Best Tips in Winterizing Your Yanmar Diesel Engine

Blog | May 17th, 2017

Contemporary diesel engines are advanced pieces of equipment. Likewise, their fuel sources are formulated from advanced hydrocarbon blends, so that ignitable energy source won’t become a waxy mess when the winter weather exerts its arctic grip. Still, having promoted these virtues, a smart engineering team always protects his engine from the elements. Let’s adopt that same level of marine engineering diligence by looking at the best tips for Winterizing your Yanmar diesel engine.

Adopt A Step-by-Step Work Model

There’s no single miracle cure-all here, just a series of important steps. Each one must be followed to the letter, though, or your Yanmar marine engine could suffer. If damage does occur, the worst feeling would be the knowledge that this unfortunate (possibly expensive) event could have been avoided by adhering to a few maintenance tips.

Have The Oil Changed

A Yanmar diesel engine is a rugged piece of equipment, which means it can withstand punishment. You don’t want to add insult to injury, though, so replace that oil. Replace the transmission oil, the engine oil, and the oil filter with new, contaminant-free products.

Stabilise The Diesel Fuel

Modern diesel fuels are formulated to resist the cold, but a resistance feature isn’t the same as full immunity. Add a stabilising agent to the diesel as an additive. The selected fuel treatment enzyme regulates energy release, winterizes the diesel, and it generally improves throttle response. That’s a sound winter protection supplement, one that eliminates wax and water build-up.

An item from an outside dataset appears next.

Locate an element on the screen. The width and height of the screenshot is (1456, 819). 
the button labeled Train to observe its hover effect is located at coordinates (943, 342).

Winterizing Your Coolant System

Water is the obvious culprit when the mercury drops. The water out on the open seas and lakes can form an icy rind along your boat’s deck, but this isn’t the biggest threat you’ll face. Down in the engine, the coolant system is faltering. Replace the coolant. Next, look at the sacrificial anodes inside the cooling system? Are they corroded? Replace these anodes if they’re fatigued. Otherwise, the metal parts in that coolant system will corrode.

General Maintenance Tips

Check the antifreeze level, the exhaust manifold, and the engine hoses. There shouldn’t be any soot or buildup of any kind on that exhaust system. Likewise, the elastomeric hoses must be inspected for bulges and softening. Moderns engineering elastomers are marine-capable, but a hard-labouring Yanmar marine engine can push these supplemental parts to their limits.

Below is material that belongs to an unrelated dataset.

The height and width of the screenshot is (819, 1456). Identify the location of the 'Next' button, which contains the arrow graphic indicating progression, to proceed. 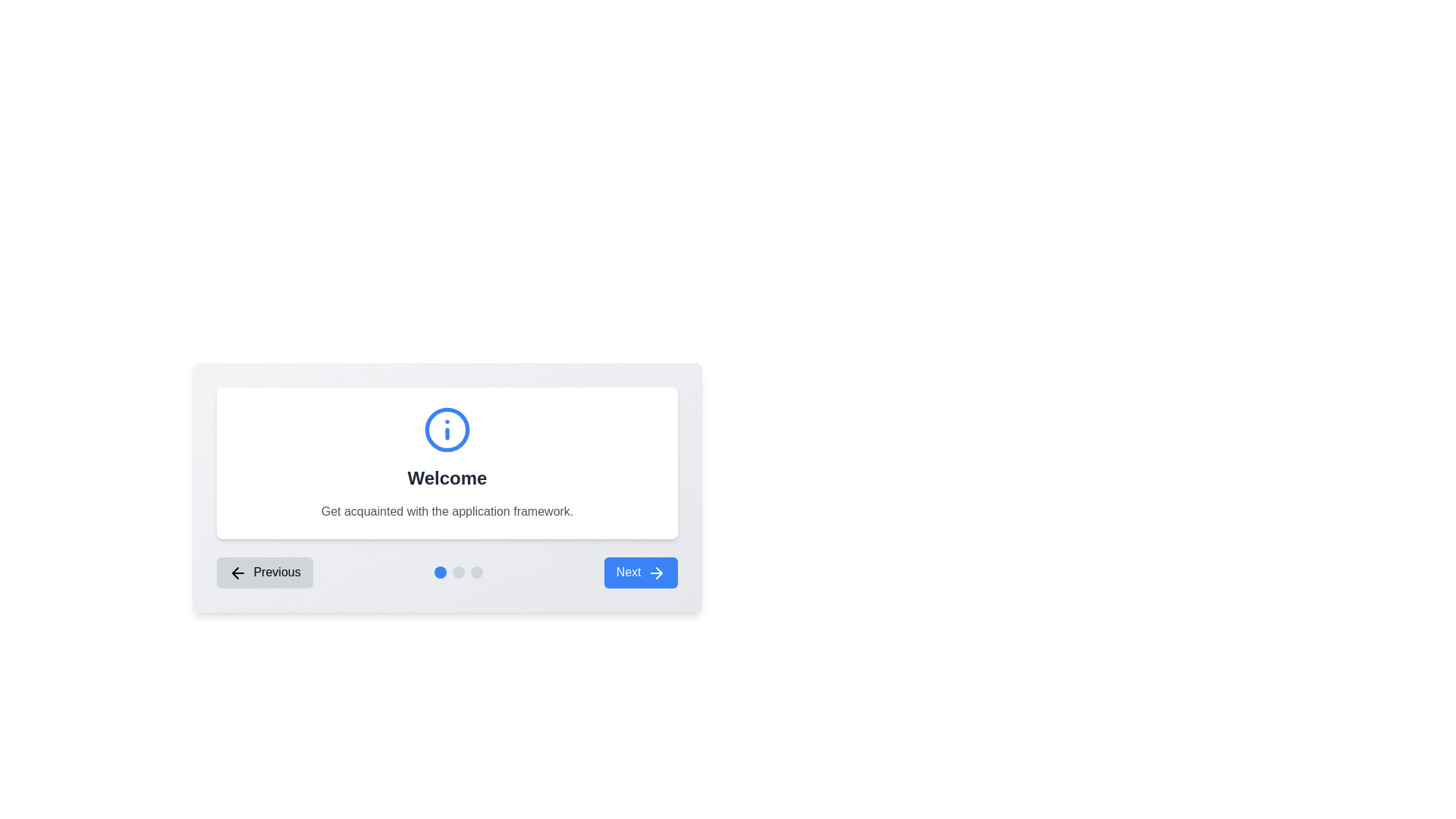
(659, 573). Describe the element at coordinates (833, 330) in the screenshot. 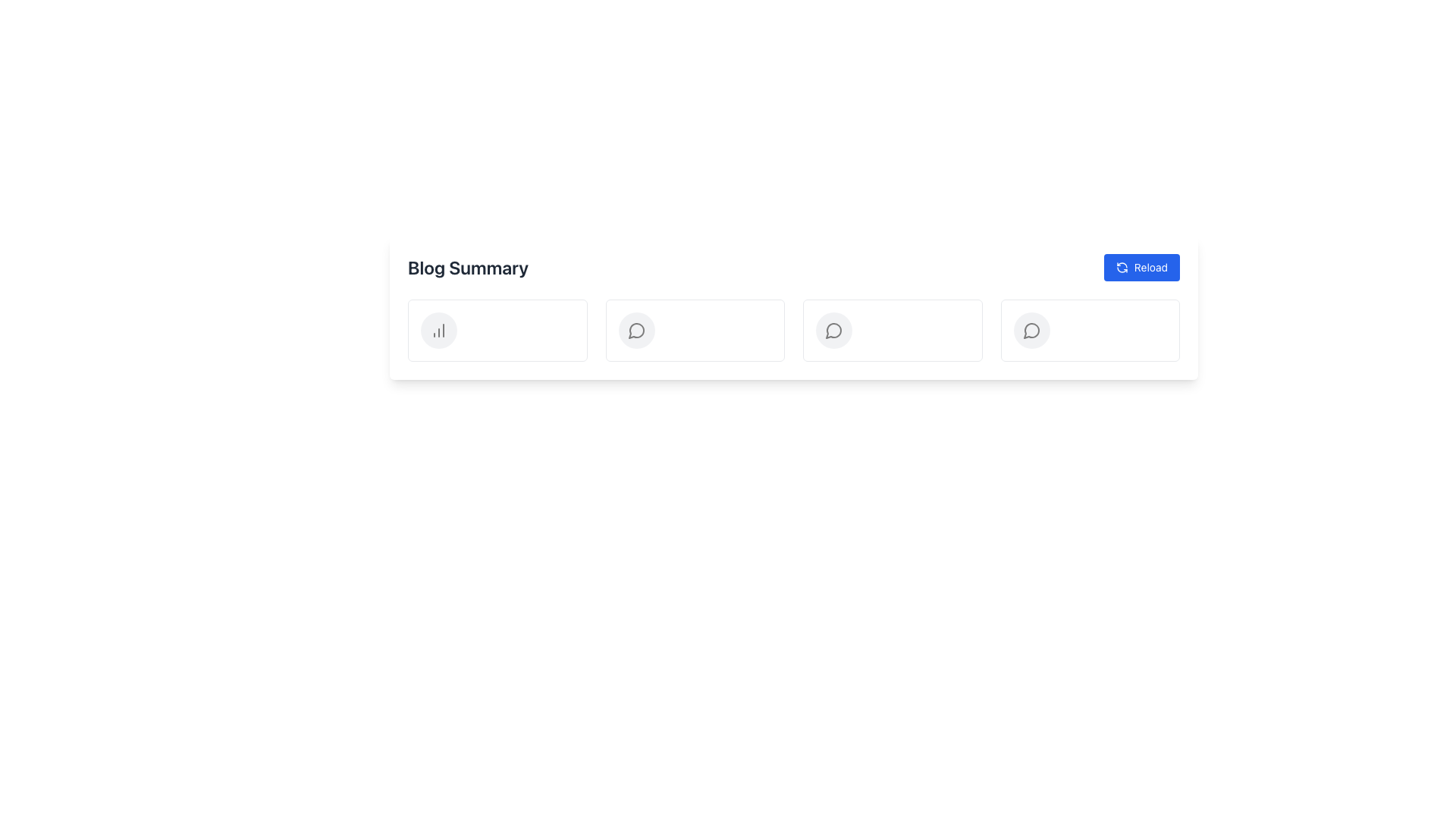

I see `the small, circular chat bubble icon located in the fourth box below the 'Blog Summary' title` at that location.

Ironically, as a fluid-cruising vessel, it’s the fluid systems that can cause the most trouble on a boat. Winter winds are blowing and icy rains are falling, so take the craft into its berth for its Winterizing inspection. Replace the fluids, when possible, then test all fatigue-prone parts, before settling down to wait for the Spring, plus a whole host of new seasonal inspection routines.